## [TASK OBJECTIVE]
Rewrite the stretch from "If the market" through "work at all." in the passage on market values below, swapping "deity" for "god".

## [PASSAGE GIVEN]

begin

If the market has become a deity, then it is not a benign one. When we remove the agency of policymakers and replace it with blind faith in the entity of the economy, we forget that it is an entity we constructed. It must work for us, or it does not work at all.

The Incentive of Civic Duty

The intrusion of market values into the moral sphere is the core problem that Carney identifies, and it is one of the key issues that a steady state economy would aim to set straight. However, Carney also offers insight into an interesting phenomenon that may hold the key to gaining mainstream acceptance of steady-state ideas.

Despite the increasing inference of economic value on noneconomic activities, devaluing them when there is a lack thereof, monetization of an activity can actually decrease its perceived value. Carney raises several examples. In the UK donating blood is a voluntary activity, whereas in the USA blood donors are compensated, and the former yields far greater participation. Fines for late pickups from childcare are viewed by parents as simply the financial cost of being late and not as appropriate chastisement. And in a study (which Carney sadly does not cite), children were shown to be more incentivized to raise money for charity when they were not paid for their troubles. In other words, a sense of civic duty is a powerful motivating tool. But when we allow the market to infringe upon civic life, it ascribes financial value to civic actions, and slowly we begin to see only the financial value and not the intrinsic one.

end

## [ENTRIES]
begin

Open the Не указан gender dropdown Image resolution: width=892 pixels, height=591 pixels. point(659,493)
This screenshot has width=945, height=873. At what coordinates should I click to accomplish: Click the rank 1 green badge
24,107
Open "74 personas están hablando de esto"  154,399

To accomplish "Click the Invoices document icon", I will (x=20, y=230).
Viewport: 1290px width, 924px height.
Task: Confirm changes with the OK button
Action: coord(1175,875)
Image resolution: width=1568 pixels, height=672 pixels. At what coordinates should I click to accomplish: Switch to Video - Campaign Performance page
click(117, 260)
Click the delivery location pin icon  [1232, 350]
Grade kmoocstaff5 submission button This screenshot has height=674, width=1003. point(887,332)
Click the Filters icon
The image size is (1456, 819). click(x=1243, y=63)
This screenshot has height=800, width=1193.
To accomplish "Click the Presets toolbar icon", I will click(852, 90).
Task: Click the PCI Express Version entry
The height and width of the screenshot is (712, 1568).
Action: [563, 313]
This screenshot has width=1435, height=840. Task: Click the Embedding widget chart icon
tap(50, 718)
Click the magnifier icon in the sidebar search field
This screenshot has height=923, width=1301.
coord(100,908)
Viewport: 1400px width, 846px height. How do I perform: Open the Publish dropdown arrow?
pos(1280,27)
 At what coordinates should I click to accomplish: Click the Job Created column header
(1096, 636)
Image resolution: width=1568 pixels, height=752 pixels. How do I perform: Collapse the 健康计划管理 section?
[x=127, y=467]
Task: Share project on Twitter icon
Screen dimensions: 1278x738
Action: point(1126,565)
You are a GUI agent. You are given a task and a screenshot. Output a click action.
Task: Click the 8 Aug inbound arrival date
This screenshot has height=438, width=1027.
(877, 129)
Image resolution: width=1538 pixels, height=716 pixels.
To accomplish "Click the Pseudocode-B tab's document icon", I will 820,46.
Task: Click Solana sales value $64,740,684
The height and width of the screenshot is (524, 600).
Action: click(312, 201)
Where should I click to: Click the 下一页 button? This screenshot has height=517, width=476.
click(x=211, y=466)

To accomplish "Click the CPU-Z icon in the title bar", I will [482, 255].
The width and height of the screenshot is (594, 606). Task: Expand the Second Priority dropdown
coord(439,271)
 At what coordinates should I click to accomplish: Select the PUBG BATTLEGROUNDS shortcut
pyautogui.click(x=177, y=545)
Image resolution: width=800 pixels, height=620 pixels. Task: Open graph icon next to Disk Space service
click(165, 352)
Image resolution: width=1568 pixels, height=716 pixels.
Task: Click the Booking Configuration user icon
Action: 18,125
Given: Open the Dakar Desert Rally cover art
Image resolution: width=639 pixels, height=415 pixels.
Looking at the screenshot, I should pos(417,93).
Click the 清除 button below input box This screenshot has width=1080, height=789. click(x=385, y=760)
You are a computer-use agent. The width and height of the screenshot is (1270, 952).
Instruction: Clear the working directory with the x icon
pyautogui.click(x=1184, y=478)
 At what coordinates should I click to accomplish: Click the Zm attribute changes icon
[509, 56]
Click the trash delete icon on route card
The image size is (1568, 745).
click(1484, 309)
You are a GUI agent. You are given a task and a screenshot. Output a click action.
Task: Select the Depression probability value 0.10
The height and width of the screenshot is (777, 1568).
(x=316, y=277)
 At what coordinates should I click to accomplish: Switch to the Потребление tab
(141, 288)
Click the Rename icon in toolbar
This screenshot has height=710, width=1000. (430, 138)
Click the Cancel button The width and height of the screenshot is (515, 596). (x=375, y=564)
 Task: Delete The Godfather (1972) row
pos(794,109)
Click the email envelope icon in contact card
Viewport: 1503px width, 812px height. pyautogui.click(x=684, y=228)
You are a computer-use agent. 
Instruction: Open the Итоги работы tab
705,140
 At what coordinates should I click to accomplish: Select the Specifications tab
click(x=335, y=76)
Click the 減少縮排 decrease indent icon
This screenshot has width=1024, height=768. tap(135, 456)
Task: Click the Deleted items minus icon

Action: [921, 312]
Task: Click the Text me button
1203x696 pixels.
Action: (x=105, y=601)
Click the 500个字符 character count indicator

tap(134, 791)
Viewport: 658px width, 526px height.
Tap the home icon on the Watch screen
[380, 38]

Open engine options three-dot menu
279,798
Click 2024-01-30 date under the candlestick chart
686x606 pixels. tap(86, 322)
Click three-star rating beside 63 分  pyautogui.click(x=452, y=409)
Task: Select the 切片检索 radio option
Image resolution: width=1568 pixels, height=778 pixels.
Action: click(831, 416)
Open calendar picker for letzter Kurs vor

end

## [FINISHED EXERCISE]
If the market has become a god, then it is not a benign one. When we remove the agency of policymakers and replace it with blind faith in the entity of the economy, we forget that it is an entity we constructed. It must work for us, or it does not work at all.